- de Moravia Earl of Sutherland Coat of Arms
- Born: c.1210
- Died: 1248 Sutherland, Scotland
- Buried: Dornoch Cathedral, Sutherland, Scotland
- Allegiance: Scotland
- Conflicts: Rebellion of 1228 (helped to defeat) Battle of Embo
- Relations: Hugh de Moravia (father) William de Moravia, 2nd Earl of Sutherland (son)

= William de Moravia, 1st Earl of Sutherland =

Scottish nobleman (1210–1248)

William de Moravia (William Sutherland) (c. 1210–1248) was a Scottish nobleman, Earl of Sutherland and chief of the Clan Sutherland, a Scottish clan of the Scottish Highlands.

==Ancestry==

Different sources give different accounts of the ancestors of the Earls of Sutherland. The generally accepted ancestry is that William de Moravia (William Sutherland), 1st Earl of Sutherland in the peerage of Scotland (died 1248) was the son of Hugh de Moravia, who in turn was a grandson of Freskin, a Flemish knight. William Fraser, writing in the 19th century gives a similar account but states that Hugh was actually the son of Freskin, rather than his grandson. Sir Robert Gordon (1580–1656), the 17th century historian of the House of Sutherland, and a younger son of Alexander Gordon, 12th Earl of Sutherland, stated that William de Moravia (William Sutherland), 1st Earl of Sutherland (died 1248) was the son of Hugh, Earl of Sutherland who was nicknamed Hugh Freskin, who was in turn son of Robert Sutherland (Earl of Sutherland and founder of Dunrobin Castle), who was son of Walter Southerland (Earl of Sutherland), who was son of Alane Southerland, Thane of Sutherland.

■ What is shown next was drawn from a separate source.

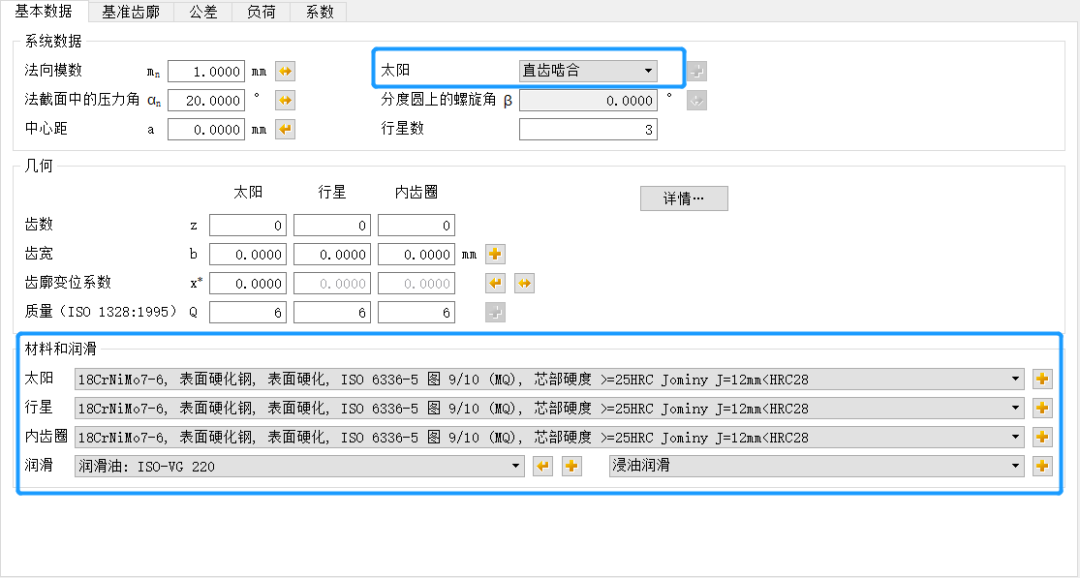Click the conversion arrow beside 法截面中的压力角

tap(284, 100)
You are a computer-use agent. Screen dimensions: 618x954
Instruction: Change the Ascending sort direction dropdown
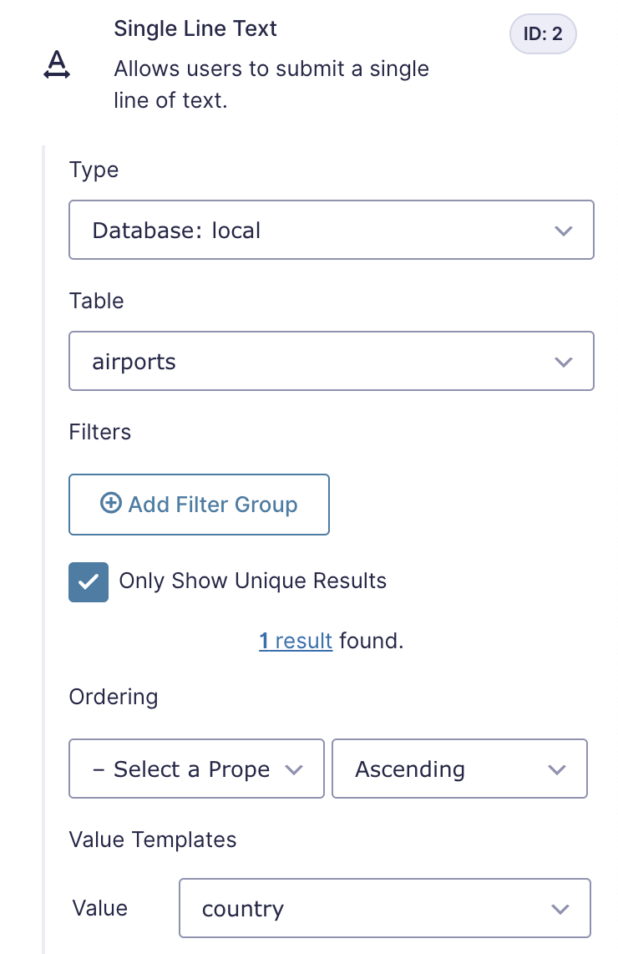tap(459, 768)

According to John Stewart-Murray, 7th Duke of Atholl, Hugo or Hugh de Moravia was the second son of Freskin. He was appointed as the first Lord of Sutherland and his son, William, was the first Earl of Sutherland (d. 1248). In Hugo or Hugh's entourage were his cousins, or nephews, Richard de Moravia and Gilbert de Moravia who are said to have been the ancestors of the Murrays of Aberscross. As septs of the Clan Sutherland, the Murrays of Aberscross were the principal vassals of the Earls of Sutherland and were charged with the defence of the shire.

==Earl of Sutherland==

William de Moravia was granted a charter under the designation of William, Lord of Sutherland in which he confirmed to Gilbert de Moravia, archdeacon of Moray, the lands of Skelbo and others. The charter is undated but is certainly from some time before the year 1222. According to historian William Fraser, William, Lord of Sutherland probably attended Alexander II of Scotland when he marched north at the end of 1222 to punish the men of Caithness, who had murdered their bishop. According to Walter Bower who was the 15th century chronicler who continued the work of the 14th century John of Fordun, in the year 1228 Alexander II of Scotland crushed a rebellion that was led by one Gillescop who with his two sons were captured the following year and their heads sent to the king. The 18th-century historian George Chalmers adds that "the Freskins" probably aided the king in crushing the rebellion and that William Freskin was raised to be the Earl of Sutherland in order to balance out the power and turbulence of the Earl of Caithness.

Another theory as to the creation of the earldom of Sutherland is that it was granted to William, son of Hugh Freskin upon the death in 1231 of Jon Haraldsson who was the last of the ancient Earls of Orkney and Caithness, in which Earl Jon was succeeded by Earl Magnus from whom King Alexander of Scotland took the earldom of Sutherland. However, according to William Fraser, although King Alexander accepted Magnus as Earl of Caithness it cannot be said that he deprived him of the earldom of Sutherland as it is confirmed that the territory of Sutherland had long passed from the allegiance of Norwegian earls and had already been in the possession of Hugh Freskin and his son for some time. Fraser concludes that it is probable that in this period King Alexander conferred the title of earl upon William, Lord of Sutherland.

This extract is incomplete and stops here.